Assigned task: Copy the lines below without changes, from the one containing "You are a GUI" through the last line, including both, and leave out the pictures.

Given data:
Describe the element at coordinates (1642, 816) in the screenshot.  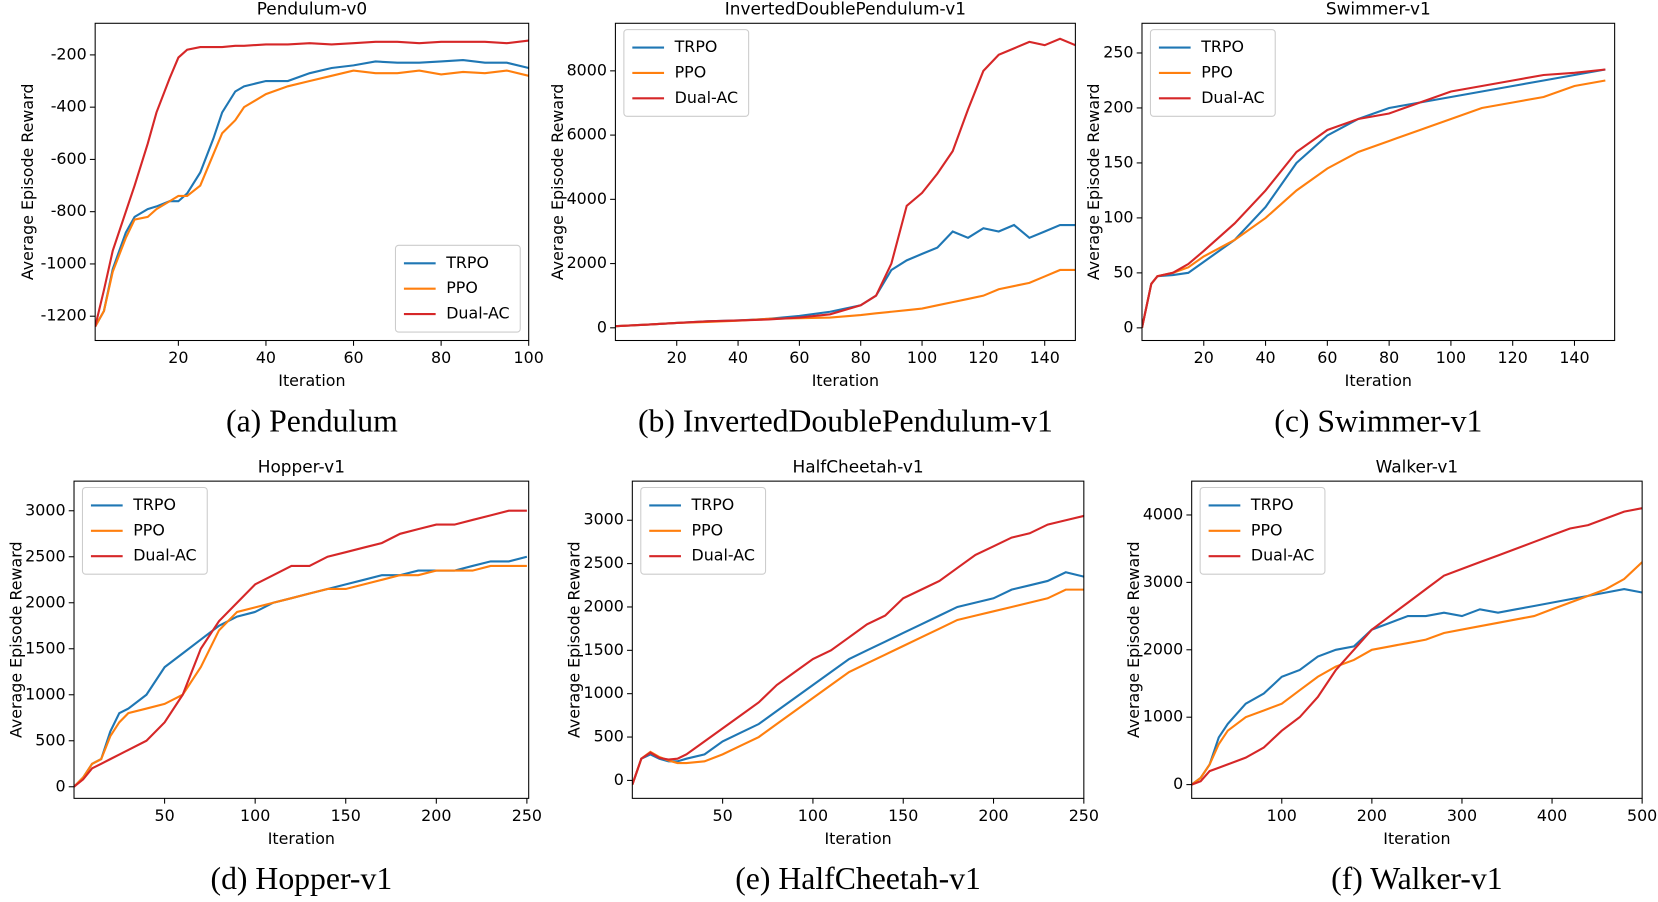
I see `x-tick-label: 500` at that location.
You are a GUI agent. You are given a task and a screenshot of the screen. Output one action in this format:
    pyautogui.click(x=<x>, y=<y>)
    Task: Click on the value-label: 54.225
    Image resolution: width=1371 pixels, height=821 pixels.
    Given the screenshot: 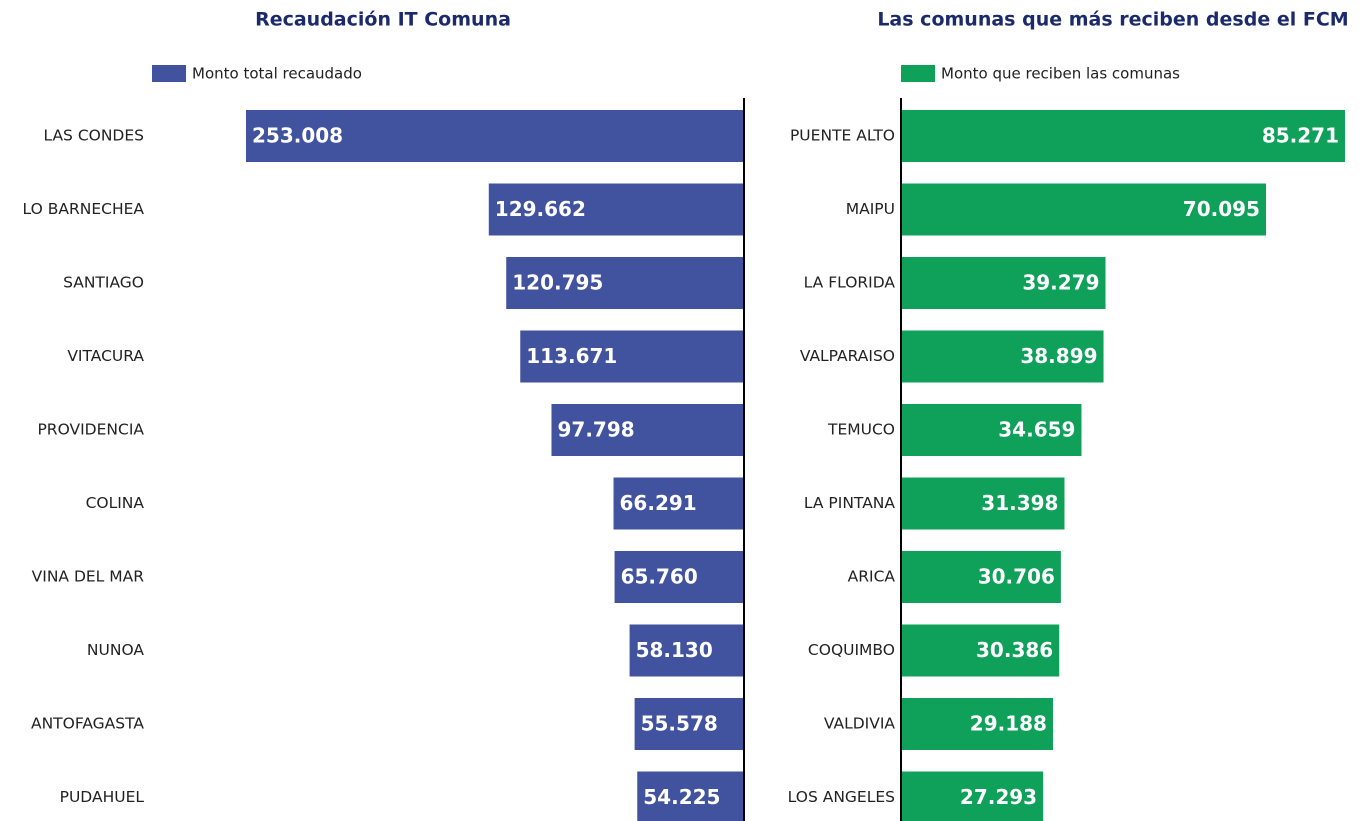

Solved exercise:
You are a GUI agent. You are given a task and a screenshot of the screen. Output one action in this format:
    pyautogui.click(x=<x>, y=<y>)
    Task: Click on the value-label: 54.225
    Image resolution: width=1371 pixels, height=821 pixels.
    Given the screenshot: 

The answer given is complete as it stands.